Directive >>
Please rewrite the listing below, replacing "Minimum Timeout" with "Minimum Time Limit" and leaving everything else unchanged.

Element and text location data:
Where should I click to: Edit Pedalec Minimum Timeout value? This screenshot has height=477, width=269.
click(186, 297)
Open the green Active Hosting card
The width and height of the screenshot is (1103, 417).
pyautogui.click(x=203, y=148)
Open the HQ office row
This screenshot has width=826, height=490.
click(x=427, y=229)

Result of the exercise >>
Where should I click to: Edit Pedalec Minimum Time Limit value? This screenshot has height=477, width=269.
click(186, 297)
Open the green Active Hosting card
The width and height of the screenshot is (1103, 417).
pyautogui.click(x=203, y=148)
Open the HQ office row
This screenshot has width=826, height=490.
click(x=427, y=229)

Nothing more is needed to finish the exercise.